* **Assigned task**
Your answer should be only the lines below from the one with "Avisos Legais (92, 1615)" to the one with "[Próximo comunicado] (338, 26)", repeated exactly, ends included.

•••

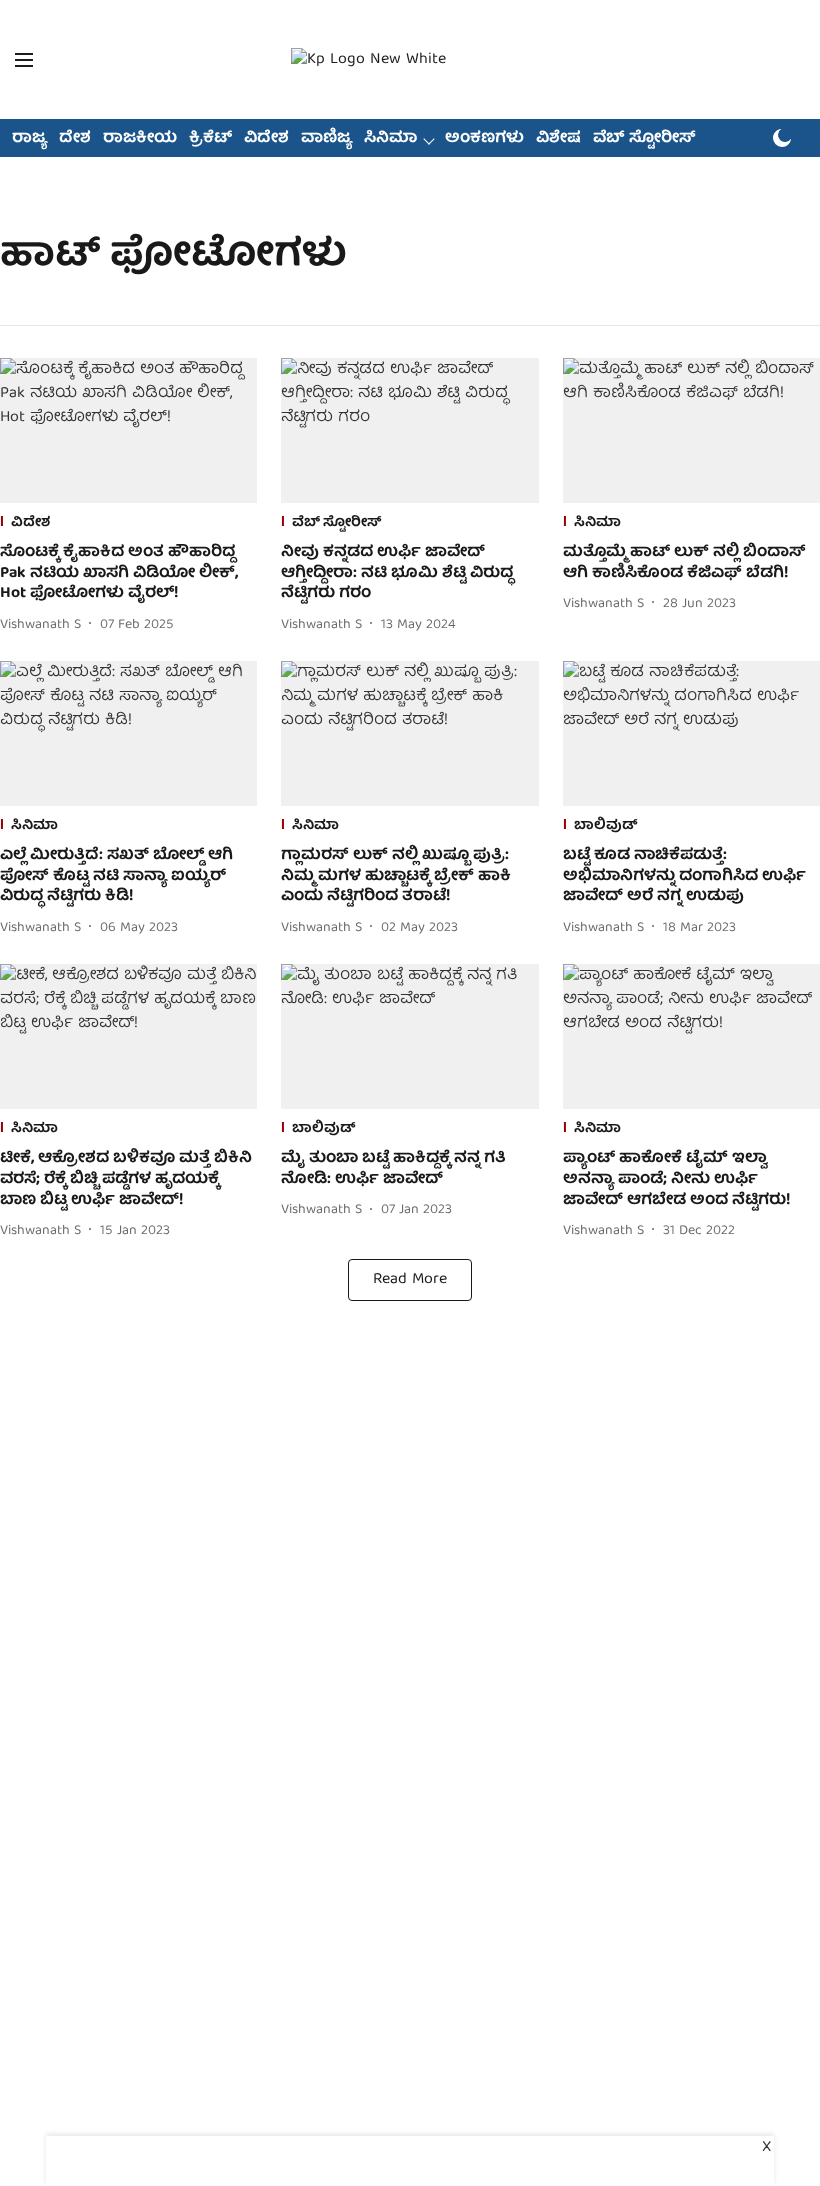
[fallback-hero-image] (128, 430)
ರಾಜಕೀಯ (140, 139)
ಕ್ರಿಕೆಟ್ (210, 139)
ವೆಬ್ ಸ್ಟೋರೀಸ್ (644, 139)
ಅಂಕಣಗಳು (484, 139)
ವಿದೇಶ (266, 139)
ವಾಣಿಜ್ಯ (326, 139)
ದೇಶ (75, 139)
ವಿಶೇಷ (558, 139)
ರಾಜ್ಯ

•••

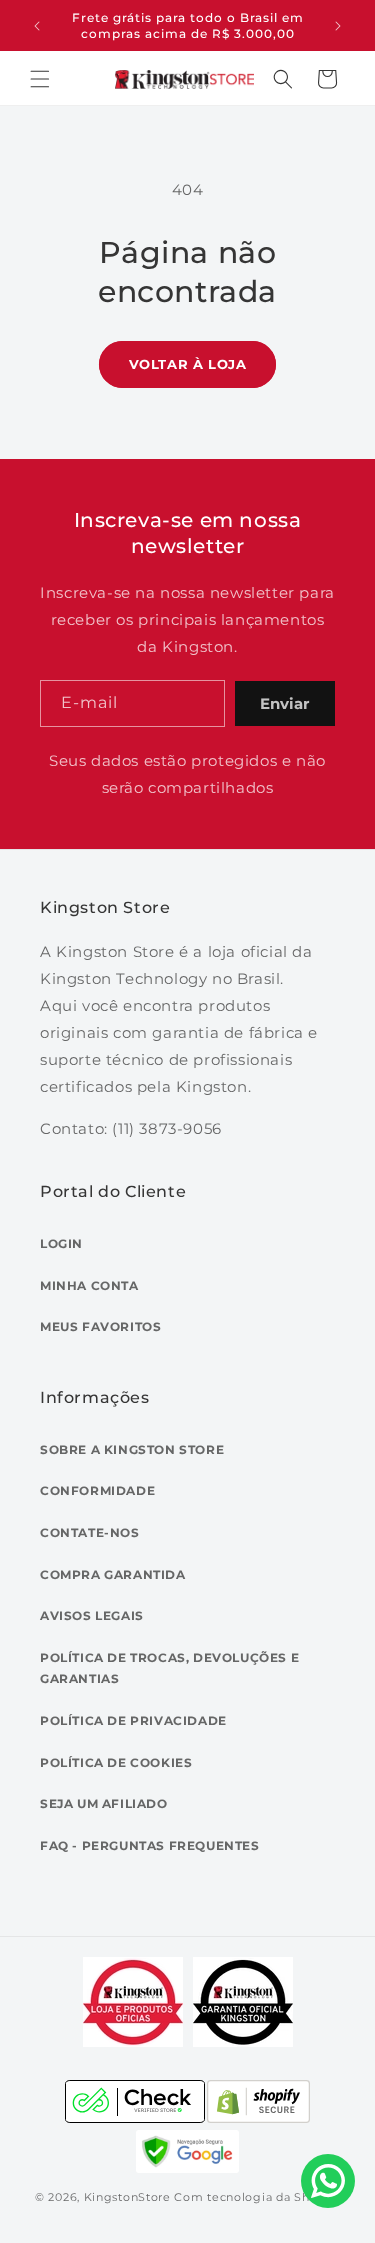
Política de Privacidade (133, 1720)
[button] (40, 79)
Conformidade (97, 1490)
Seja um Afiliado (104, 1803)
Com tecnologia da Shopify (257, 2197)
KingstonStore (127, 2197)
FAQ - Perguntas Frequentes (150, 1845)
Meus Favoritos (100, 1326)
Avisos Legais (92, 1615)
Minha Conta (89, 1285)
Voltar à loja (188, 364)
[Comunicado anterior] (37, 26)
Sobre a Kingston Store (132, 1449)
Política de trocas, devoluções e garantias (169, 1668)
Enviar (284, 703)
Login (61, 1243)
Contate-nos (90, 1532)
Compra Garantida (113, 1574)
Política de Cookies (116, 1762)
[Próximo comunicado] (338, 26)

•••

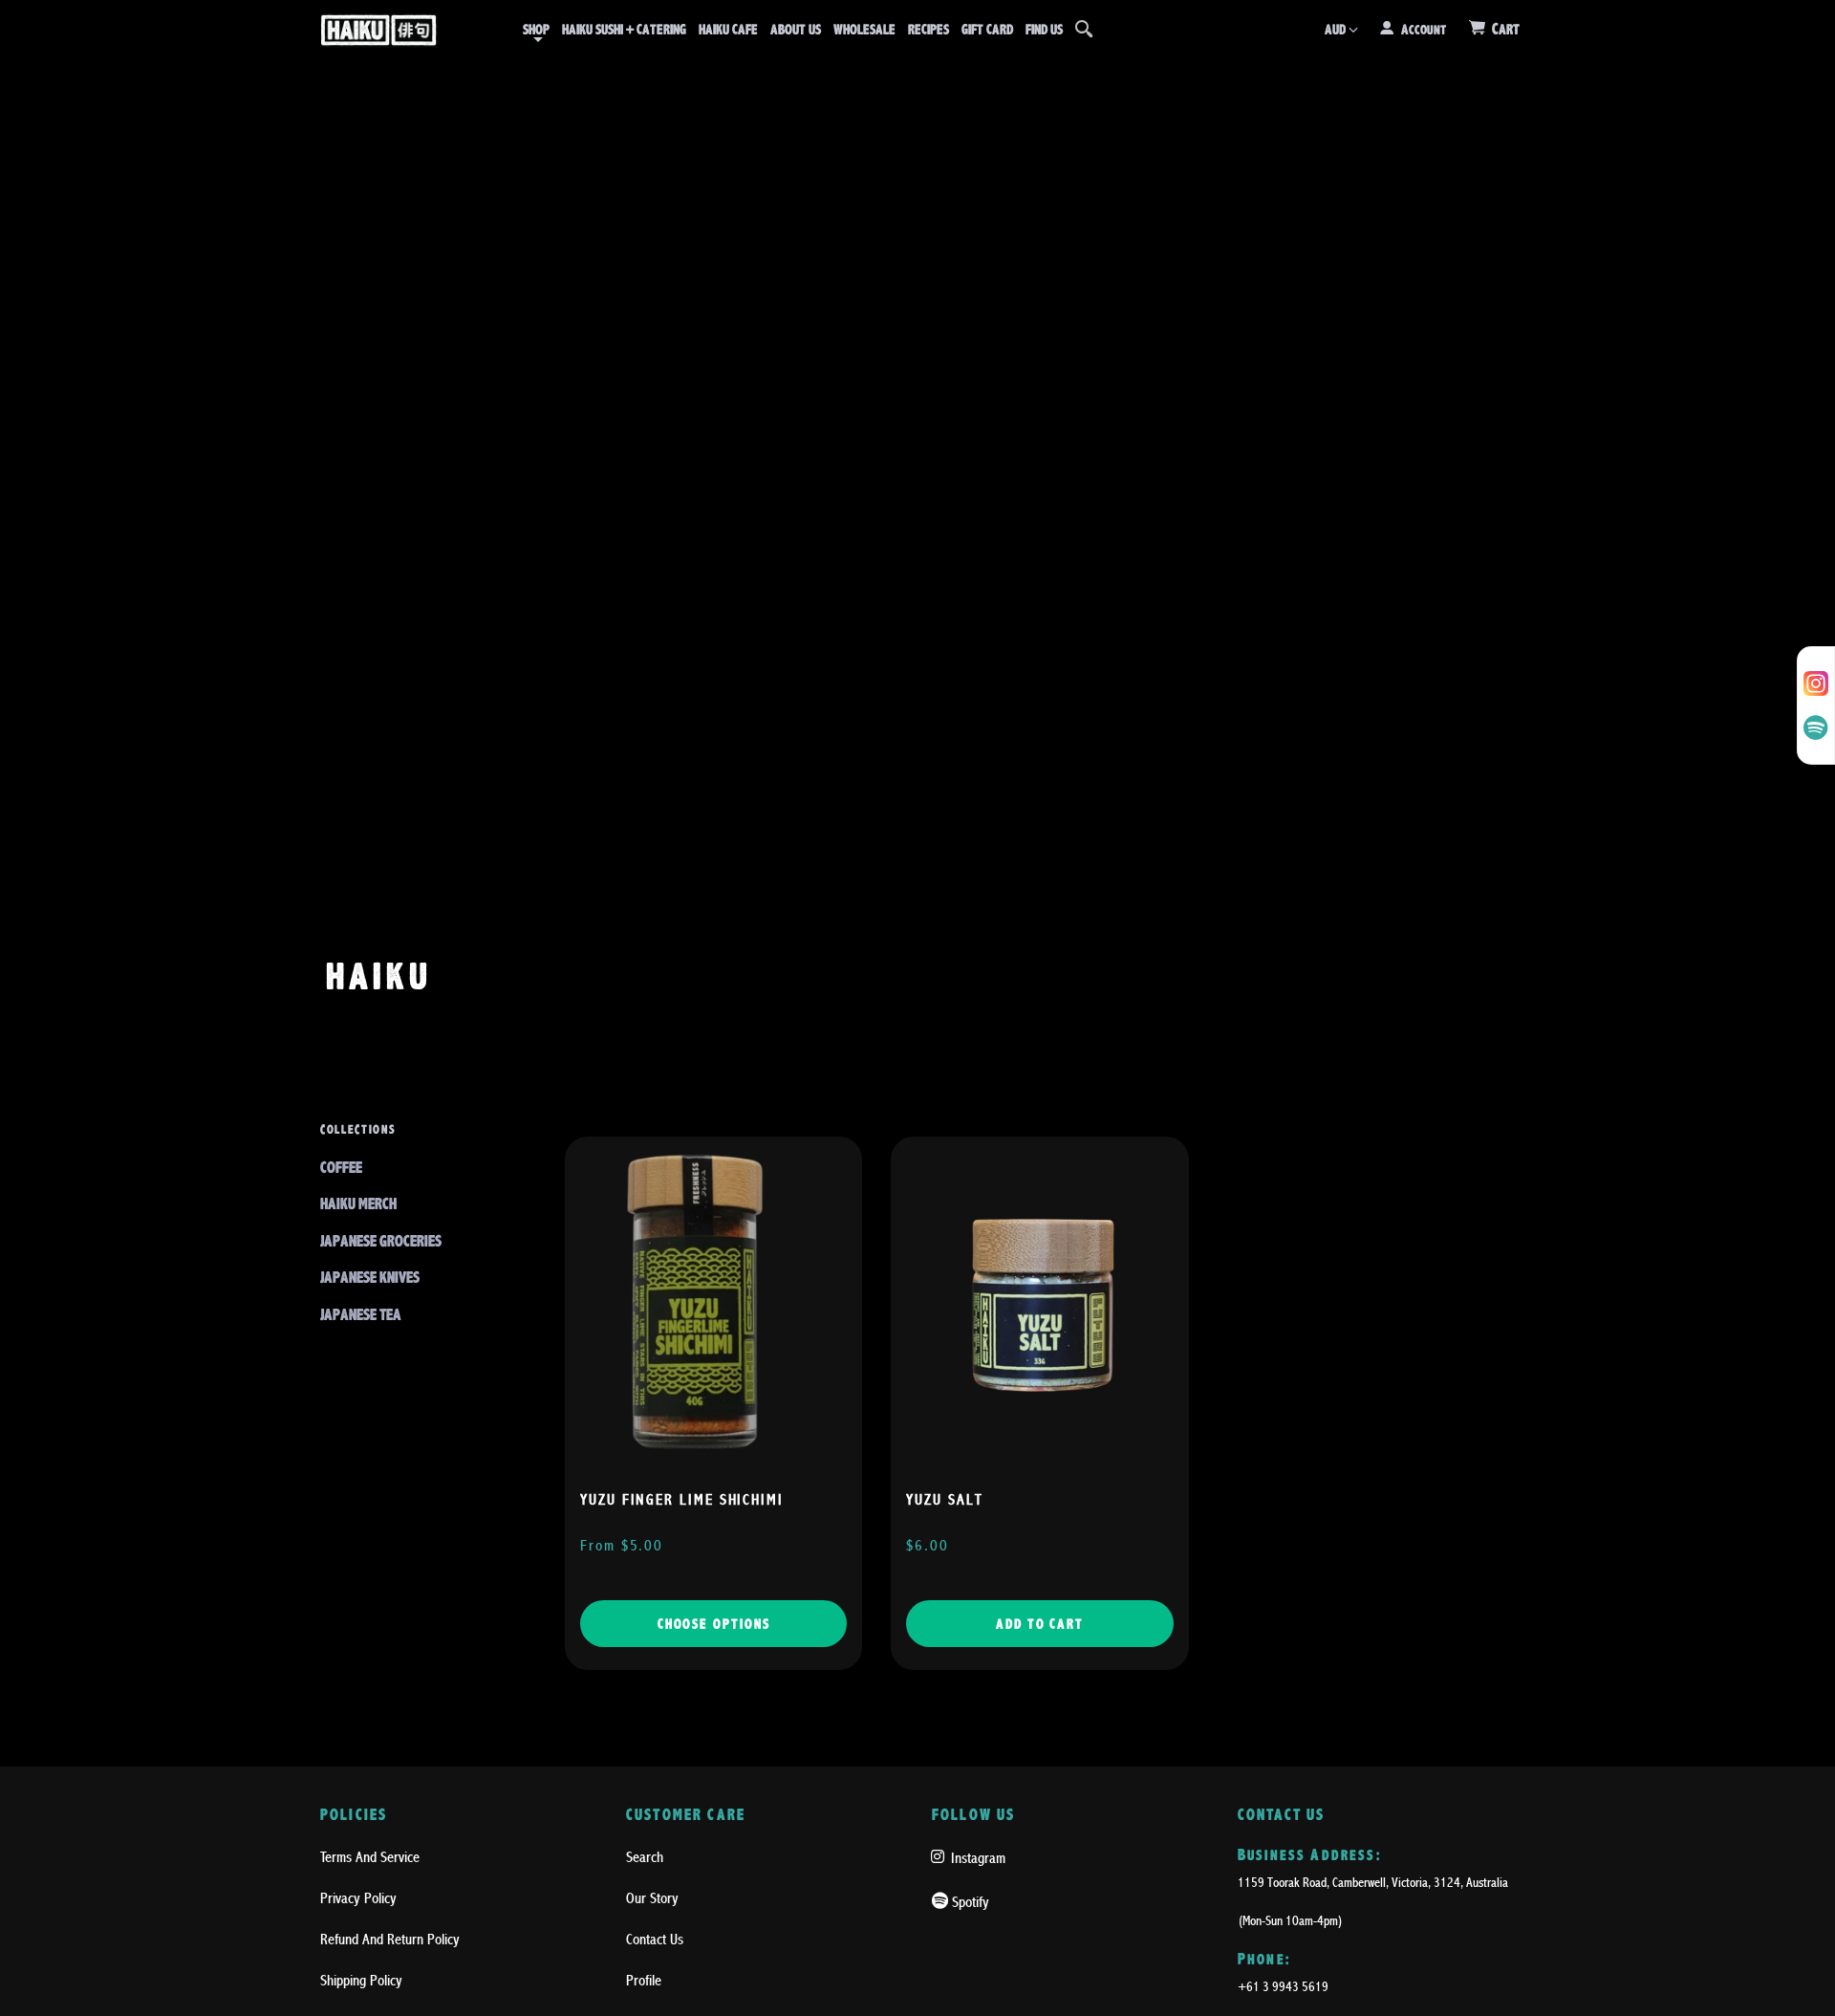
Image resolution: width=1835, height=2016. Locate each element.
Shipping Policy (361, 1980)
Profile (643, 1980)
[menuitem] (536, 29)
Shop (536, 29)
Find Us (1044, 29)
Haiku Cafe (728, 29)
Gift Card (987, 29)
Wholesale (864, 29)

•••

* **Your solution**
Avisos Legais (92, 1615)
Minha Conta (89, 1285)
Voltar à loja (188, 364)
[Comunicado anterior] (37, 26)
Sobre a Kingston Store (132, 1449)
Política de trocas, devoluções e garantias (169, 1668)
Enviar (284, 703)
Login (61, 1243)
Contate-nos (90, 1532)
Compra Garantida (113, 1574)
Política de Cookies (116, 1762)
[Próximo comunicado] (338, 26)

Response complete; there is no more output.